To meet these challenges, DGT deployed another even more effective mobile mapping platform — radar tomography — to acquire the needed 3D information without impacting traffic and pedestrians. Using radar tomography, we identified numerous underground anomalies that did not appear on any source documents or detected with the handheld devices. In addition, numerous data point extractions provided confirmation of the traditional utility locating devices and radar tomography also provided some valuable estimated depths of features.
Phase 4: Creating the Subsurface Information Model (SIM) & Digital Twin
Building a digital representation for most civil design projects begins with a simple CAD file. For this project, DGT built a typical project file in AutoCAD incorporating data from the DGT legacy CAD files for the area and our aerial photogrammetry and topographic field mapping. The radar tomography and pushcart data were then integrated and reconciled with the historical utility data (including the ongoing bridge construction inside our project’s limits) into the 2D CAD format. With so many projects completed in the area over the past 200 years, there were thousands of documents in the project library. This information was completely correlated in detail by our geophysicist, and the result was a 2D composite utility data set conforming to ASCE 38-02 Quality Level C and D — a subsurface information model (SIM).
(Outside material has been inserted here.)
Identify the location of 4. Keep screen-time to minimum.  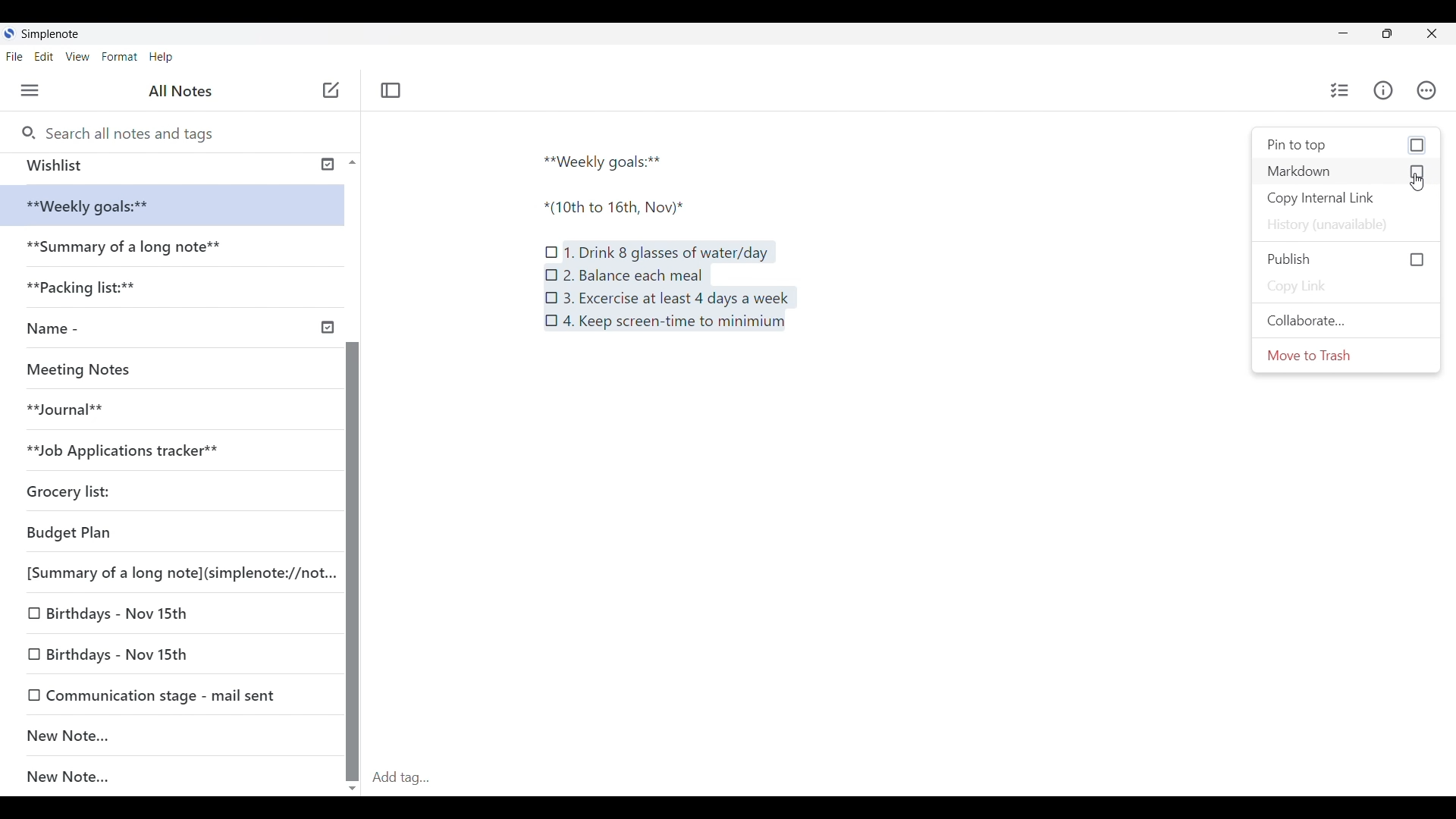
(680, 326).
For the conclusion of the project, DGT provided a 2D and 3D model of the project for the client. While the cost of the delivery is more than a traditional SUM project, the cost savings and avoided accidents the utility company will experience over years of continued construction are already clear and valued by the client.
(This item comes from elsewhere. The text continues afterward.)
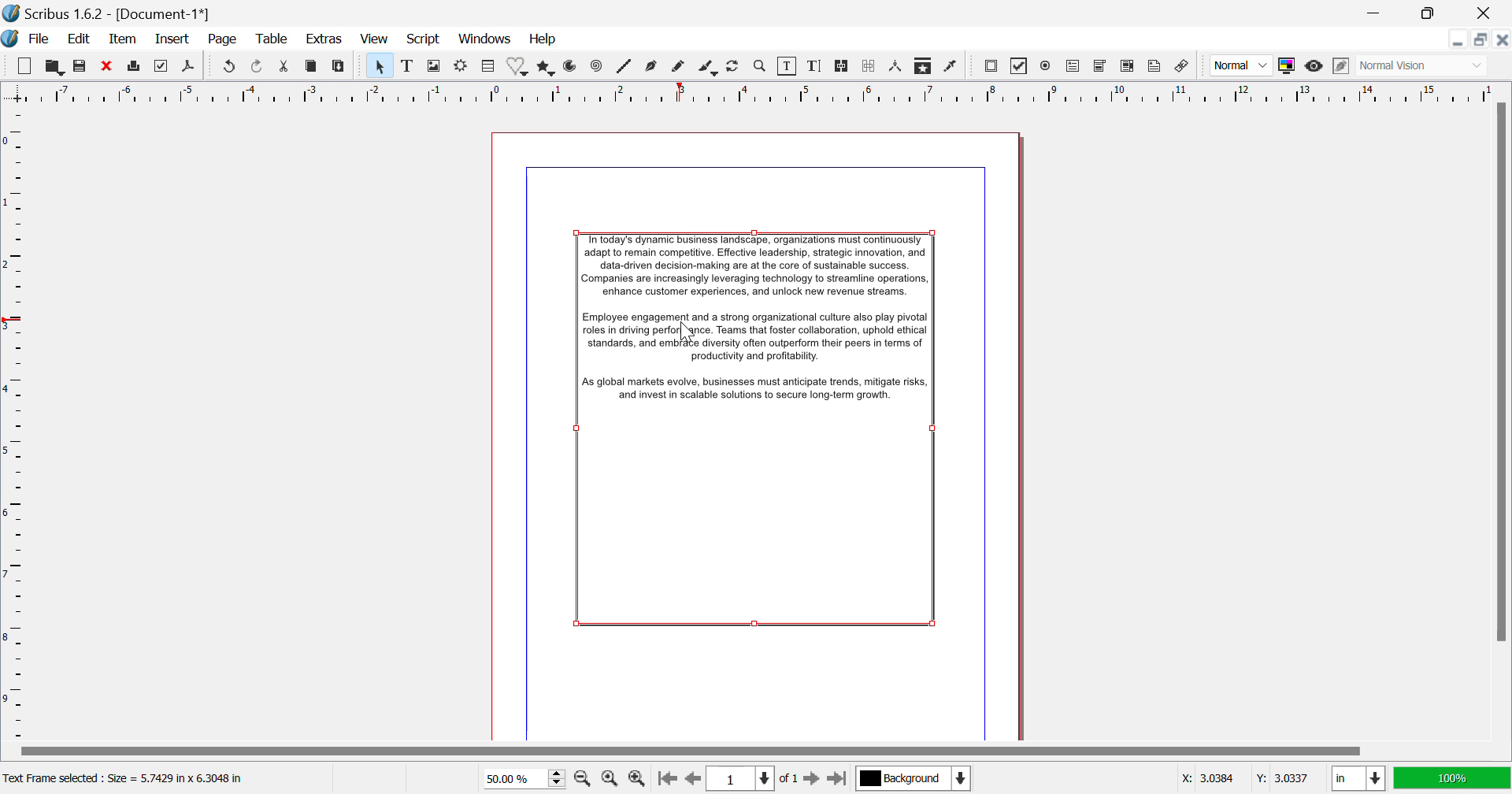  What do you see at coordinates (543, 40) in the screenshot?
I see `Help` at bounding box center [543, 40].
Project Takeaways for Any Asset Owner or Surveyor
The lessons learned from the City Square SUM project can be applied by any professional building in old cities like Boston:
- Years of construction without proper record upkeep creates more work later.
- Blending historical data with current data provides a more complete picture of the underground.
- Advanced technology like radar tomography not only keep crews and communities safe, but also collects precise 3D detail in less time.
- Data must be presented in a format that’s usable, storable, and digital.
- A well-thought-out, longer SUM project may appear to incur more upfront costs but will save project owners from unexpected, timely costs down the line. As they say, better safe than sorry.
While many utility surveyors get dispatched to a site and begin locating without thorough utility research through the centuries, DGT has a much different response. Armed with a complete composite of utility plans that represent an accurate picture of an underground, DGT takes a phased approach for the field technicians. This approach considers the risks to field crews, pedestrians and residents. But more importantly, it allows for us to decide the appropriate application of technologies that are best suited for a successful project.